Materials scientists from the University of Vermont will partner with engineers and physicists at Yamagata University (Japan) for an IRES program that will foster and nurture a new generation of interdisciplinary materials scientists. At the end of the program participants will be equipped with key experimental skills and background tailored for the specific needs of organic electronics research and technology that bridge physical chemistry, chemical engineering, and condensed matter physics. Three PhDs and twelve undergraduate US students will spend ten weeks working in teams with the Japanese mentors and their students on interdisciplinary projects specifically designed to leverage the ongoing collaboration on small molecules electronics between the US and Japanese participants. The students will learn specific experimental techniques while immersed in a new, culturally -distinct collaborative environment. They will gain unprecedented access to fabrication and characterization techniques inaccessible at their home institution. Students will undergo a two-week intensive language training specifically focused on laboratory work communication and become part of the cultural immersion activities at Yamagata University. The group also benefits from the contribution of a school of education faculty member that will conduct assessment activities resulting in best practices recommendations for a Global Scientist certificate offering at the University of Vermont. A semester -long recruitment plan will focus on women and minorities from small or HBCU colleges in the northeastern United States.
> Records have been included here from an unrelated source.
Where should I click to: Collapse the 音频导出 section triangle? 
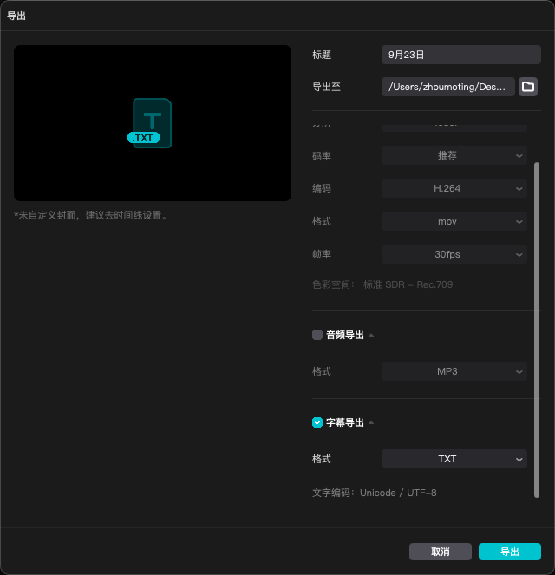tap(372, 335)
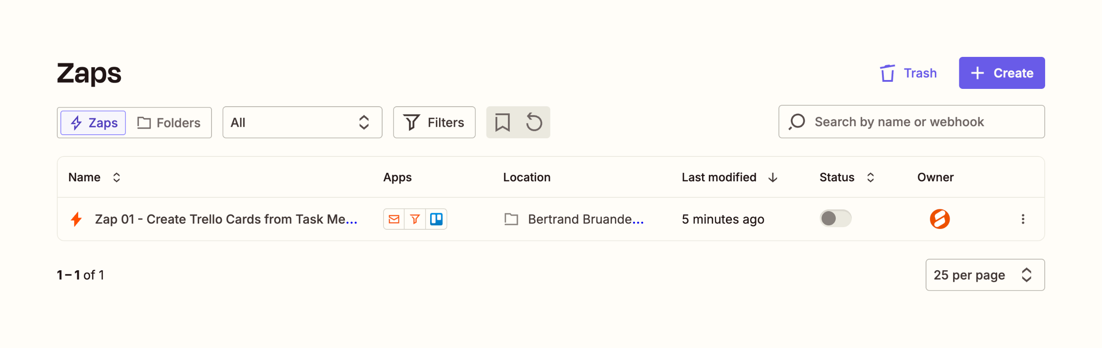The height and width of the screenshot is (348, 1102).
Task: Click the bookmark saved-view icon
Action: [x=503, y=122]
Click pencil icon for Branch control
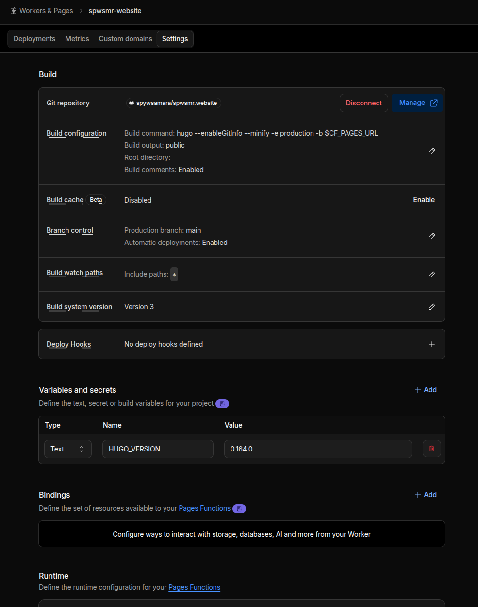The width and height of the screenshot is (478, 607). (432, 236)
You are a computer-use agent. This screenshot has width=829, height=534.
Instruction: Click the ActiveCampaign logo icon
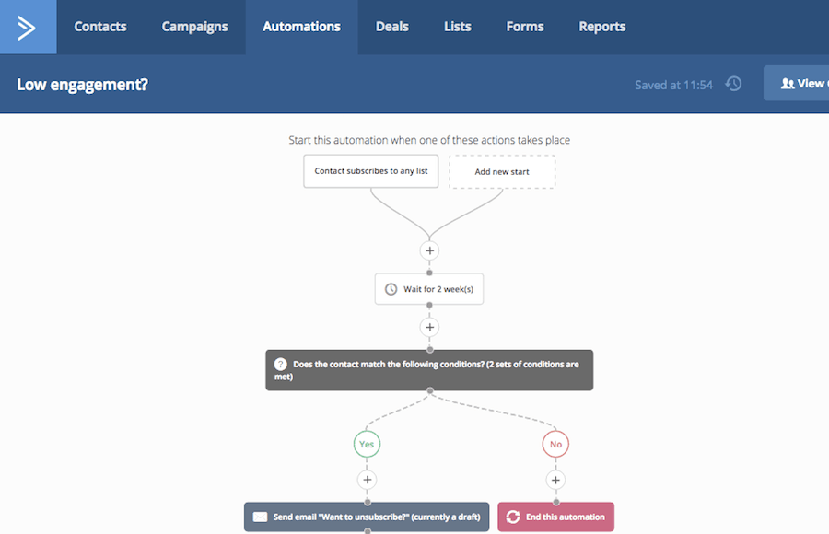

For the past ten years, synthetic chemistry efforts that produced soluble derivatives of small molecule semiconductors led to macroscopically-ordered crystalline thin films and scalable, cost-effective roll-to-roll processing techniques that promise a future where flexible, bio-integrated, or disposable electronics may play a significant role in our everyday lives. Though these advances have been incredibly significant, the performance metrics of organic semiconductor-based transistors, LEDs, and solar cells are still far behind (to varying degrees) their crystalline inorganic counterparts. The scientific and engineering communities are at a turning point where the next major step forward can only be realized with novel interdisciplinary approaches based on a fundamental understanding of the electronic and excitonic properties. The Vermont -Yamagata IRES partnership will foster and nurture a new generation of interdisciplinary materials scientists, that will become experts ready to tackle the grand challenges of small molecule electronics. The underlying scientific theme of the student projects investigates correlations between long-range order, the nature of intermolecular interactions, and electronic properties in small molecule families. It seeks ways of exploiting these correlations towards establishing design rules for optimization of electronic and excitonic properties of small molecule thin films. Such design rules lead to avenues for affordable, sustainable, organic device platforms for a variety of applications including photovoltaics, flexible electronics, and bio-interfacing. The proposed experimental work will also trigger theoretical questions related to bridging the quantum chemistry body of knowledge with condensed matter approaches that take into account long range interactions, thus building an interdisciplinary model for excitonic and charge carrier behavior in these systems.
This award reflects NSF's statutory mission and has been deemed worthy of support through evaluation using the Foundation's intellectual merit and broader impacts review criteria.